■ Work to be completed
Please copy each of the following items line for line, with no changes.
---- Extracted entries
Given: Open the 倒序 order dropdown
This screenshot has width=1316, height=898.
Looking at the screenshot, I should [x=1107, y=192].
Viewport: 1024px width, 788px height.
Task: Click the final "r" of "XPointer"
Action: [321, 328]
--------
■ Answer to the task
Given: Open the 倒序 order dropdown
This screenshot has width=1316, height=898.
Looking at the screenshot, I should [x=1107, y=192].
Viewport: 1024px width, 788px height.
Task: Click the final "r" of "XPointer"
Action: [321, 328]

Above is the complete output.